▸ **PROBLEM TO SOLVE**:
From the listing below, copy every line with the word "will".

== DATA TO EXAMINE

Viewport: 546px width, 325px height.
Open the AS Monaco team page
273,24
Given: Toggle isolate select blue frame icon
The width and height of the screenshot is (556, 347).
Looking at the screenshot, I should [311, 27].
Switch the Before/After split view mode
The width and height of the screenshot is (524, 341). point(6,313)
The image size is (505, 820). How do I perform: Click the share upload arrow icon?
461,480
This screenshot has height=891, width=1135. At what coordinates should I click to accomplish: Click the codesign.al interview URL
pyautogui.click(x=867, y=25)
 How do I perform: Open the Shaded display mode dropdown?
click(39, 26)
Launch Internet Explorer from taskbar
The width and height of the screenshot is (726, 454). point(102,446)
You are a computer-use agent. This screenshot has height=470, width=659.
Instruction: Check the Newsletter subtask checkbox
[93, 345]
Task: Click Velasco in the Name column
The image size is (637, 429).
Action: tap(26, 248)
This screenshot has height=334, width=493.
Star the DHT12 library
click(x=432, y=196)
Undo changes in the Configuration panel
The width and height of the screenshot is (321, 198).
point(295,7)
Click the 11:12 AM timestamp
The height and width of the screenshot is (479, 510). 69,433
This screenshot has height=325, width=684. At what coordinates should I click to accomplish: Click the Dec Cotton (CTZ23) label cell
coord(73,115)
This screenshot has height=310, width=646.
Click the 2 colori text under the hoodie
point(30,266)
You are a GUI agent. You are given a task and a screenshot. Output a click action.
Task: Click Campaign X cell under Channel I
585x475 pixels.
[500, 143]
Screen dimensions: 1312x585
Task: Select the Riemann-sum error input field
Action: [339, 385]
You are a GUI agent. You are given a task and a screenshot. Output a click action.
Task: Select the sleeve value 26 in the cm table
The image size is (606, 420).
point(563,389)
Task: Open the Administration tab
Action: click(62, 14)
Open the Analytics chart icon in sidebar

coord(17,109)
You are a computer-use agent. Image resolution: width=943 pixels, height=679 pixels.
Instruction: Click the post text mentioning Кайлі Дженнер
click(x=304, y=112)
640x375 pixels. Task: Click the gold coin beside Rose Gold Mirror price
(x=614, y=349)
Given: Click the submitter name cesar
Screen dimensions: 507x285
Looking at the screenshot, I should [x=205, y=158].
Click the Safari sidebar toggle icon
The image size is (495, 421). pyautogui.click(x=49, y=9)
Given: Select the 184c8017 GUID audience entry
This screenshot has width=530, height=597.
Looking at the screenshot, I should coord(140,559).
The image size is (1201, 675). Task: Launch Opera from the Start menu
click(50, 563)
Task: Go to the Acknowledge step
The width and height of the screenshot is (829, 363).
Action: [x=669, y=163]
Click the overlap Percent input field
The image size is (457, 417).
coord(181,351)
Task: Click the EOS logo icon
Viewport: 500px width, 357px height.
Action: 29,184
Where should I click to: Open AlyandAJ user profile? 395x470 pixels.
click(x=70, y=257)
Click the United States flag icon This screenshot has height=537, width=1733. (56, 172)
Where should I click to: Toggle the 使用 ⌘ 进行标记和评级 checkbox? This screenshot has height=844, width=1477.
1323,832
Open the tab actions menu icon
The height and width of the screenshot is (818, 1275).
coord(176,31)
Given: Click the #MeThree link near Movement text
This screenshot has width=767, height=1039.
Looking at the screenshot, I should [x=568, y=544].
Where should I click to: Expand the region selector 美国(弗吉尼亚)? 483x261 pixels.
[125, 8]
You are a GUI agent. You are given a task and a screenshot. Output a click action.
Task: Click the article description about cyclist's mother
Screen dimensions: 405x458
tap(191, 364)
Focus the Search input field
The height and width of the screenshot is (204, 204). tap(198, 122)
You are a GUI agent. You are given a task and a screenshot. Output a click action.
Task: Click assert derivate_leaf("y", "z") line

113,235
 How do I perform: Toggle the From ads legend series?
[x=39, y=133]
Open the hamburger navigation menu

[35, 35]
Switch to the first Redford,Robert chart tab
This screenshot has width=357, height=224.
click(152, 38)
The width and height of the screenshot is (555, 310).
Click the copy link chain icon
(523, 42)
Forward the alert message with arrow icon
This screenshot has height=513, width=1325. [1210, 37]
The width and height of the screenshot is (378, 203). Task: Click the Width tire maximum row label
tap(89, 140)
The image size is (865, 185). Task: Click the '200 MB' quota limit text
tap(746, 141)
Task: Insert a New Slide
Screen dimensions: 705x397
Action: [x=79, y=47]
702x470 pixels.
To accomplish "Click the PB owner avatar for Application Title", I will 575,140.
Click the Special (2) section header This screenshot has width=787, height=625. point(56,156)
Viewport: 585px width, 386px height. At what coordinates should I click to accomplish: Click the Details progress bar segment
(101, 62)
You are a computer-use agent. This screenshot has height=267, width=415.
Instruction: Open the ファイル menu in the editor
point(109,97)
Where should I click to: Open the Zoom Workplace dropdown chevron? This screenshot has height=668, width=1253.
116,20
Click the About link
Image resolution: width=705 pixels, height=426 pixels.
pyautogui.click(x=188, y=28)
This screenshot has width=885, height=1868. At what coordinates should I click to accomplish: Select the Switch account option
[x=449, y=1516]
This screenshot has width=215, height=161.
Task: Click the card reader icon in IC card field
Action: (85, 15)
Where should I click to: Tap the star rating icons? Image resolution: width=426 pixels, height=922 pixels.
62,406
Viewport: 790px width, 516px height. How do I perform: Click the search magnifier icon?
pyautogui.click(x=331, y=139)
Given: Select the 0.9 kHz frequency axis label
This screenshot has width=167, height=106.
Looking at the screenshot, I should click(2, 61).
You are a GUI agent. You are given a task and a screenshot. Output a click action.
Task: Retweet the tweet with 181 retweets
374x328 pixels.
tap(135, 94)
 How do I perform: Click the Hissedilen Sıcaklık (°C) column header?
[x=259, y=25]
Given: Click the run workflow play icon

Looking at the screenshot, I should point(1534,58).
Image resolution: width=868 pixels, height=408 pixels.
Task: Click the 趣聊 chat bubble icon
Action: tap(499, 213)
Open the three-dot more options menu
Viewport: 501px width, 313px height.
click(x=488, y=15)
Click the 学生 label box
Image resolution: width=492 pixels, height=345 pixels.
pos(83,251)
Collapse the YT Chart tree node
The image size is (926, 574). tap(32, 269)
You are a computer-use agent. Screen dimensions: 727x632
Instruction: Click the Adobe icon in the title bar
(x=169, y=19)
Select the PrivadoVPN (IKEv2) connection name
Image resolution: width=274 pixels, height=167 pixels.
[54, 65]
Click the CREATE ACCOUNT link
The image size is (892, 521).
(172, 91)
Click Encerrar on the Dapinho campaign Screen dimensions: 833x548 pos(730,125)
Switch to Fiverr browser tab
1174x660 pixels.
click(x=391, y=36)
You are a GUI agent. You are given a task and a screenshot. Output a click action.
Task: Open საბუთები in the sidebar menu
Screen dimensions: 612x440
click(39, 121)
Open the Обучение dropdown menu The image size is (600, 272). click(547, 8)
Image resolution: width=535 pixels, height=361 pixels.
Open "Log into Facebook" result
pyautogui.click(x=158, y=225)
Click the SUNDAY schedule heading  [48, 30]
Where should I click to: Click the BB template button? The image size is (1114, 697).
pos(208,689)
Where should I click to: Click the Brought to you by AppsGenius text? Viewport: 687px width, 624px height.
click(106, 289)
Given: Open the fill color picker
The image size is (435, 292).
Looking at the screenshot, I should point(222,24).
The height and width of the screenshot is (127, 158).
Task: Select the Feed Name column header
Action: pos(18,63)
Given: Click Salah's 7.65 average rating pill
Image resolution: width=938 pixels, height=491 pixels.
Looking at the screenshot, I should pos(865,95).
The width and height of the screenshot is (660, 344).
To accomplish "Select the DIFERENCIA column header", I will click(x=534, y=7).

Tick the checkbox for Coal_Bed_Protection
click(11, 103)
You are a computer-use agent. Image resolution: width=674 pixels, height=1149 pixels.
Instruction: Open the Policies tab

====

▸ **SOLUTION FOR THIS PROBLEM**:
To accomplish "Click the PB owner avatar for Application Title", I will 575,140.
To accomplish "Select the DIFERENCIA column header", I will click(x=534, y=7).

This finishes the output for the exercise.